== DOCUMENT EXTRACT ==
# *Jupyter Mia!* - my Jupyter Project

**Web Scraping and Linguistic Analysis**

In my *Jupyter Mia!* project, I used Python to perform linguistic analysis of the [script](https://www.scripts.com/script/mamma_mia!_13236) of Mamma Mia! movie from 2008. Along the processes, I applied the use of **requests** and **BeautifulSoup** libraries to scrape content from the particular Uniform Resource Locator, and implemented the use of the **Natural Language Toolkit** library to perform the language tasks:
*   Tokenization and POS Tagging
*   POS tag frequency analysis
*   Word frequency analysis
*   Word length analysis
*   Sentence length analysis






# βήμα πρώτο - step one

Let me import the modules

As my *το πρώτο βήμα*  of the analysis, I have to import the required modules:

In [None]:
import requests
from bs4 import BeautifulSoup
import nltk
from collections import Counter
import matplotlib.pyplot as plt

I used **Requests** and **BeautifulSoup** to enable web scraping.

**Counter**, **nltk** to enable data analysis and **matplotlib** to create a chart.

# βήμα δυο - step two

Let's do some web scraping

In [None]:
page = requests.get("https://www.scripts.com/script/mamma_mia!_13236")

soup = BeautifulSoup(page.content, 'html.parser')

== WRITTEN PROBLEM ==
Please carry the Mamma Mia! script analysis notebook above forward, starting right after its last line of code.

== PROVIDED MATERIAL ==
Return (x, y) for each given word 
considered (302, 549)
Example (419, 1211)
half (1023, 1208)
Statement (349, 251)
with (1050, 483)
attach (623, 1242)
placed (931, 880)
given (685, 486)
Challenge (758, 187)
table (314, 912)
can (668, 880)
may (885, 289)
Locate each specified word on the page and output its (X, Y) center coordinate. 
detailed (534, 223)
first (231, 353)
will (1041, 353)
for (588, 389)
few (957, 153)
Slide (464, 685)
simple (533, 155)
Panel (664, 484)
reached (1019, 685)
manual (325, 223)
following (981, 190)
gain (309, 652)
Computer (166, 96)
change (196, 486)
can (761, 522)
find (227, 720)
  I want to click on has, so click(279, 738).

== THE REPLY ==
paragraphs = soup.find_all('p')

only_text = []

for el in paragraphs:
    if len(el.getText().strip()) > 0:
        only_text.append(el.getText())

Here the actual text is taken from the website with the specific address I provided. **Requests** are used to retrieve text and **BeautifulSoup** is used to parse HTML content. Then all elements of the paragraph will be found using **soup.find_all("p")** and the text will be added to the list after removing unnecessary spaces.

# βήμα τρίτο - step three

Now some tokenization and part-of-speech tagging

In [None]:
pos_tagged_tokens = []

for sentence in only_text:
    tokens = nltk.word_tokenize(sentence)
    pos_tagged = nltk.pos_tag(tokens)
    for item in pos_tagged:
        pos_tagged_tokens.append(item)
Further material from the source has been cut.